Majestic in their season

The tour cordinators at Maxwell Wildlife Refuge want to let people know they don’t have to travel to the Rocky Mountains to see elk in their natural setting.

“We know a lot of people who went to Colorado to see elk and never got to see them,” said Owen Meier.

Meier and his wife, Della, work at the tour center and guide visitors around the extensive preserve.

“People don’t realize they can come out and view the elk this close to home,” he said.

Located six miles north of Canton, the 2,800-acre prairie sanctuary is home to about 200 buffalo and 50 Rocky Mountain elk.

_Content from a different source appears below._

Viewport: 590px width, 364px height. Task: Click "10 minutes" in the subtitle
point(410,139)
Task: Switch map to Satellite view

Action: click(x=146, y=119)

The Meiers are self-employed tour guides who also do minimal part-time work at the refuge for the Kansas Department of Wildlife and Parks.

“I do this because I want to promote the prairie,” Meier said.

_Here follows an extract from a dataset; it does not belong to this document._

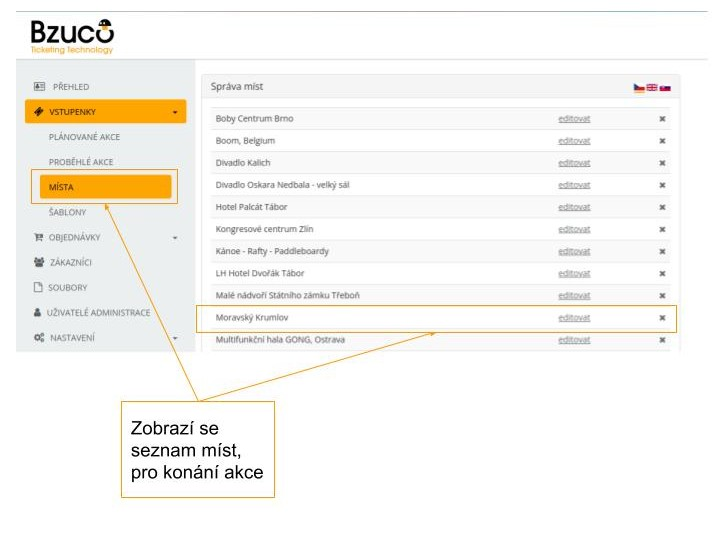Click the Czech flag language icon
Screen dimensions: 725x535
[639, 88]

“But it’s teamwork,” he said of the time he spends volunteering for the KDWP in cooperation with the Friends of Maxwell, a non-profit organization.

Part of the Meiers’ tour-guide work is public relations-letting people know they have a unique opportunity to see elk and buffalo roaming the open prairie in co-existence and harmony.

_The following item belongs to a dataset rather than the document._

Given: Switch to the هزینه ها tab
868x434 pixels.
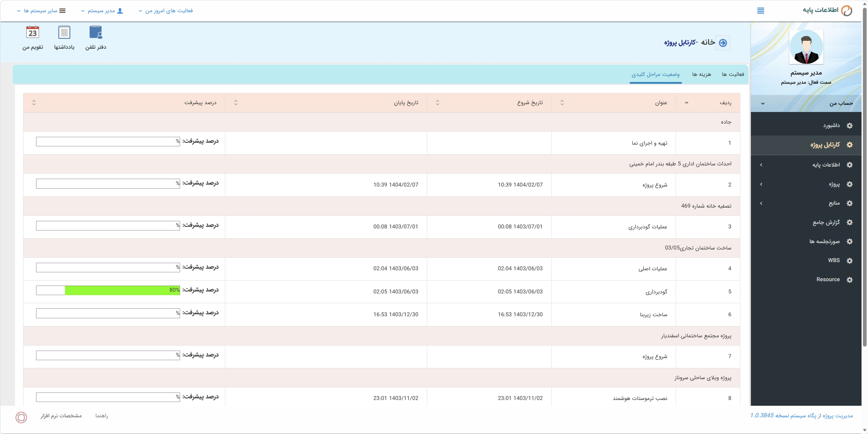Looking at the screenshot, I should [x=702, y=74].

“The elk run wild on the open range here,” Meier said. “We maintain them as a very wild herd.”

The first elk were introduced into the refuge in 1951.

“We started with six elk-about one or two bulls, and the rest were females,” Meier said.

The original stock came from the Wichita Mountains Wildlife Refuge located north of Lawton, Okla.

“That was probably an arrangement between state departments,” Meier said. “The elk were transplanted here.”

Today, the herd includes at least 12 breeding bulls and 10 cows in addition to many younger bulls and calves.

“We don’t have an actual count on them because we run them wild, and they’re split up,” Meier said.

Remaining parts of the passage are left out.